## [Stored items]
--------------------

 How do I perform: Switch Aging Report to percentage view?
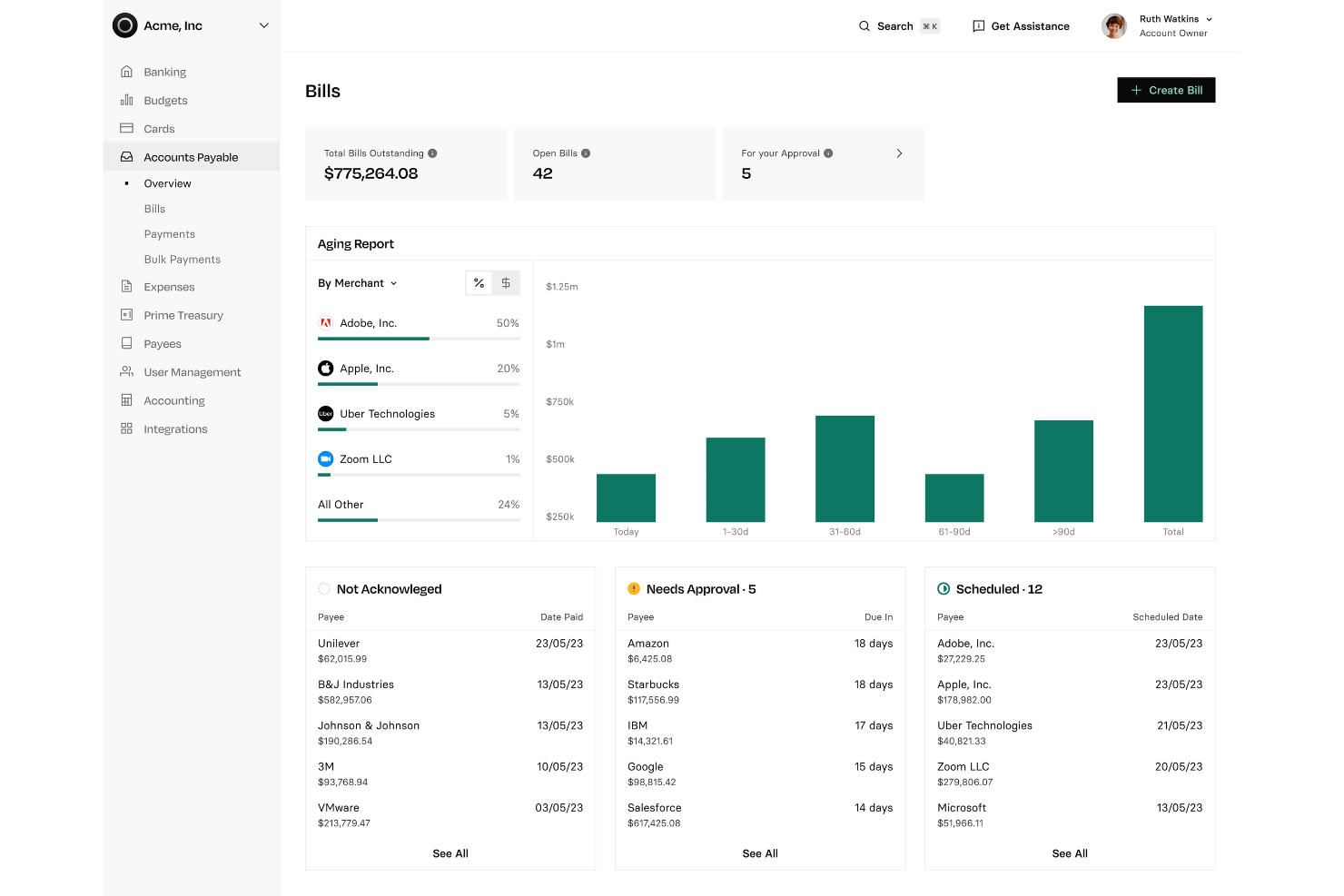point(479,282)
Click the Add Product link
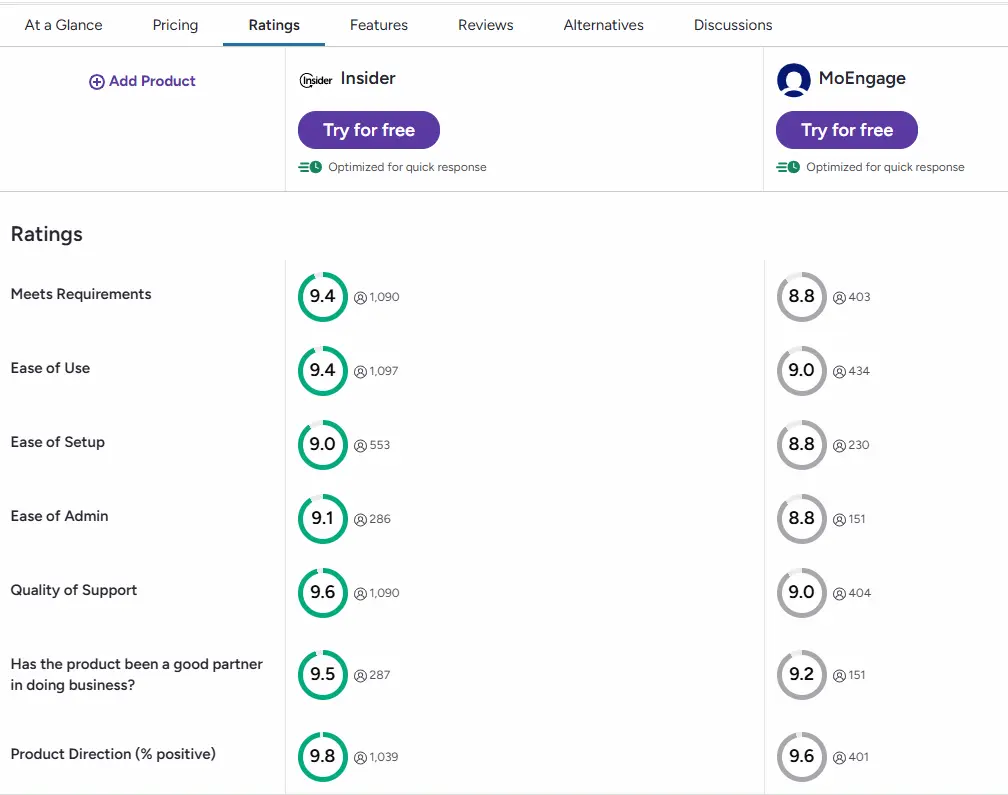 pyautogui.click(x=152, y=81)
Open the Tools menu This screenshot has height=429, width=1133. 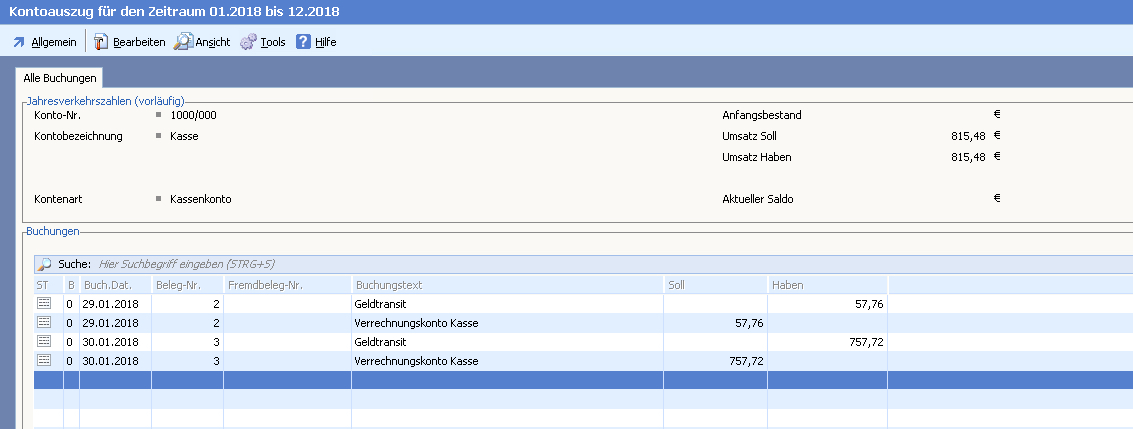pos(273,42)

--------------------

## [Your task]
Count the lines of the items above that contain the string "Report", matching case exactly. Give only the number.

## [Solved problem]
1